La dizaine de journées magiques de la saison 1967 va se poursuivre pour les deux vainqueurs du mans, Gurney remportant en F1 le Grand Prix de Belgique tenu à Spa-Francorchamps, au volant d'une Eagle de sa conception et motorisée pour la première fois par le magnifique V12 développé par Weslake, les réputés spécialistes anglais.
Pour sa part, AJ Foyt est au Québec le week-end suivant pour une course de type Indycar au Circuit Mont-Tremblant. La vie est plus simple pour les équipes à cette époque, alors que Goodyear et Firestone amènent à la piste roues, pneus, moteurs et pièces pour "leurs" équipes. Foyt a sa voiture de course sur une remorque ouverte avec une Ford familiale toute blanche pour seul véhicule d’équipe, dans lequel s’entassent les mécanos !
Arrêté avant Saint-Jovite sur la 17 pour un hamburger, le pilote américain est approché par un amateur qui admire la voiture de course, ce qui donne lieu à l’échange suivant : Es-tu le pilote ? Oui ! Quel est ton nom ? AJ Foyt ! Ah oui, alors moi je suis la reine d’Angleterre ! Foyt en riait encore rendu à la piste et en parla à un journaliste américain qui lança la légende.
Le dimanche, AJ Foyt attend le départ bien aligné sur la piste devant les puits et bien attaché dans sa Coyote-Ford. Un groupe de fêtards commence alors à scander « One - Two - Three - Foyt ! » Ils le font si bien et si fort que Foyt les entend et saute de sa voiture, cours jusqu’à la clôture en face des puits, serre la main de tout le monde et retourne dans sa voiture avant que les officiels ne fassent tous une crise d’apoplexie ! 1967, c’était vraiment une autre époque…

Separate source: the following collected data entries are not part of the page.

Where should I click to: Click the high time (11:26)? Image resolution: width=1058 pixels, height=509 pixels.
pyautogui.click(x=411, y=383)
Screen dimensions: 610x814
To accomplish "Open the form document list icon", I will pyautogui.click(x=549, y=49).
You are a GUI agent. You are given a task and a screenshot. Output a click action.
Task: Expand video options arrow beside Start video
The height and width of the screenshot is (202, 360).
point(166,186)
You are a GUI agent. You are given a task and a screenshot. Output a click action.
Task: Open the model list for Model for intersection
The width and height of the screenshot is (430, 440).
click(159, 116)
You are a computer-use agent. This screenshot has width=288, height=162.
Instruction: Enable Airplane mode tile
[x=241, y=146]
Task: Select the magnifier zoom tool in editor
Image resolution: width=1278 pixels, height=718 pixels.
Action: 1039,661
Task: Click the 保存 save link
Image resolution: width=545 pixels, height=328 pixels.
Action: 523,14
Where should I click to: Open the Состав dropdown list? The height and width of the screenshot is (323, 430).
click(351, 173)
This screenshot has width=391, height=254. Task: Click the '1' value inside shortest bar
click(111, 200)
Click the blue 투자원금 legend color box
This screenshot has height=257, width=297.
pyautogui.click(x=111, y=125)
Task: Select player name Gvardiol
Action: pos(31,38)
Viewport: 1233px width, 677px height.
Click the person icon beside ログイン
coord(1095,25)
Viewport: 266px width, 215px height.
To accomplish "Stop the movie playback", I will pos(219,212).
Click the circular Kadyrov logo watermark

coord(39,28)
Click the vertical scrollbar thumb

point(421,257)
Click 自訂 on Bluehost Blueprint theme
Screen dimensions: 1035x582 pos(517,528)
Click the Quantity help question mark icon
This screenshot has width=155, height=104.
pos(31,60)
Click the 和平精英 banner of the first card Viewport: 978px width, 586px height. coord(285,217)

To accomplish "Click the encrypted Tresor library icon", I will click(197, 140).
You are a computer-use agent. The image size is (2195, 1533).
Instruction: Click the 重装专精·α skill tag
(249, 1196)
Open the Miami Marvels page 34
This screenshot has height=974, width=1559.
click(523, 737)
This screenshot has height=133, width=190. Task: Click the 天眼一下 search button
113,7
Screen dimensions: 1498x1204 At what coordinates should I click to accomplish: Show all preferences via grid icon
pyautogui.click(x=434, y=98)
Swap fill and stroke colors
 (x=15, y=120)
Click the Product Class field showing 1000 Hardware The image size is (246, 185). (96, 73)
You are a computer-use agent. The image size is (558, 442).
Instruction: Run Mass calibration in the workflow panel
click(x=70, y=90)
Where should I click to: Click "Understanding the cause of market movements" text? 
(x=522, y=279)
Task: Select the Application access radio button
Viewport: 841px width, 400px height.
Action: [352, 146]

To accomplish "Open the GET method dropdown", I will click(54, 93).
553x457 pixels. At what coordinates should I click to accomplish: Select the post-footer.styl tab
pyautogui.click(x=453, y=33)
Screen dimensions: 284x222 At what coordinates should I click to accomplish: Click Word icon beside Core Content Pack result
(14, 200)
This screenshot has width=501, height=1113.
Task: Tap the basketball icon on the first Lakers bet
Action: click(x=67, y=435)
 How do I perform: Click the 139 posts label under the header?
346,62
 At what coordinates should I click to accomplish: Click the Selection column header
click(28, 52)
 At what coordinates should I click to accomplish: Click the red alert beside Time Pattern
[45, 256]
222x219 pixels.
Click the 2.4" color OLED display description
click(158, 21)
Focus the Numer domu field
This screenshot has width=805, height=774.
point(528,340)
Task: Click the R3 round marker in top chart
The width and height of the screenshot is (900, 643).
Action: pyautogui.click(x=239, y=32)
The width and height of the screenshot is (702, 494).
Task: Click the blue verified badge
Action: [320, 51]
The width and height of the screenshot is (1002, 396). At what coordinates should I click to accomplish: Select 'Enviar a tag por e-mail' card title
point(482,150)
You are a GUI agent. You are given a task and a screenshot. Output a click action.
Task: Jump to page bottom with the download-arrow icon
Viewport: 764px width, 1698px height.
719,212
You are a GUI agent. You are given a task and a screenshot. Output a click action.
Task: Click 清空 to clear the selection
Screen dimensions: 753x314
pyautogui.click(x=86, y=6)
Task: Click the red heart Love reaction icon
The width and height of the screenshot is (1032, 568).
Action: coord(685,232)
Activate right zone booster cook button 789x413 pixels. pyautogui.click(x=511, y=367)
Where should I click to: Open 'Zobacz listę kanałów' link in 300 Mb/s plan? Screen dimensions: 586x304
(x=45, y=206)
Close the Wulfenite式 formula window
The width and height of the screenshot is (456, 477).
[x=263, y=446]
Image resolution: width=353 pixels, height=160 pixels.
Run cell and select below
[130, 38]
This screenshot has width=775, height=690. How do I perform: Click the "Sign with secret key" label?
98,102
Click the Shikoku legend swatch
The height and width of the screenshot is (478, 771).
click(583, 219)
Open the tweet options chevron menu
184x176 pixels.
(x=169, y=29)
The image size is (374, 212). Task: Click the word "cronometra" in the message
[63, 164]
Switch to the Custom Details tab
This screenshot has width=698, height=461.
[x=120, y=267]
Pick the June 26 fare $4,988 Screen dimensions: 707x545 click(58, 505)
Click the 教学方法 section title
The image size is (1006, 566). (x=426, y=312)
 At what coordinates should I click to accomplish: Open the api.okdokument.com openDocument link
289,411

D’autres pilotes brillent au fil de la saison
Au Nürburgring pour le Grand Prix d’Allemagne, les organisateurs invitent quelques F2 pour faire grossir le peloton des F1 sur le long circuit de la Norschleife et ses 22 km. Un jeune homme, très prometteur, du nom de Jacky Ickx se fait particulièrement remarquer lors des qualifs : il réalise le meilleur chrono des F2 avec sa Tyrrell Matra avec… 21 secondes devant la deuxième F2 ! Ickx est si à l’aise qu’il évolue au cinquième rang, au milieu des F1, en début de course, avant que sa mécanique ne lâche. Son talent saute aux yeux et il sera pilote titulaire en F1, d'abord chez Cooper (photo ci-dessous) en fin de saison 1967 puis chez Ferrari dès l'année suivante.
Par la suite, Jacky Ickx alterna les bonnes et les moins bonnes saisons en Formule 1, jusqu'en 1979, choisissant parfois des équipes de milieu voire de fond de grille mais qui lui donnaient la liberté de poursuivre une carrière très fructueuse en Endurance (6 victoires aux 24 Heures du Mans). En F1, ses passages chez Ferrari et Lotus auraient tout de même pû se solder par un titre mondial. En vain...
Parlant de pilotes au talent hors du commun, et sans vouloir relancer le débat du meilleur pilote de course au monde, notons que Jim Clark participe en 1967 à 34 courses (F1, F2, série Tasman, IndyCar et NASCAR). L’Écossais en remporte 12 (35%), dont quatre des 11 Grands Prix (sur six participations). Sa Lotus 49 – Ford est la voiture la plus rapide en piste, mais la fragilité légendaire des Lotus et du tout nouveau moteur le prive d'un titre que sa domination méritait.
Le premier Grand Prix du Canada de l’ère moderne
Le cirque de la F1 se retrouve en fin de saison 1967 sur le superbe, mais périlleux aux yeux de beaucoup, tracé de Mosport pour le premier Grand Prix du Canada comptant pour le Championnat du monde.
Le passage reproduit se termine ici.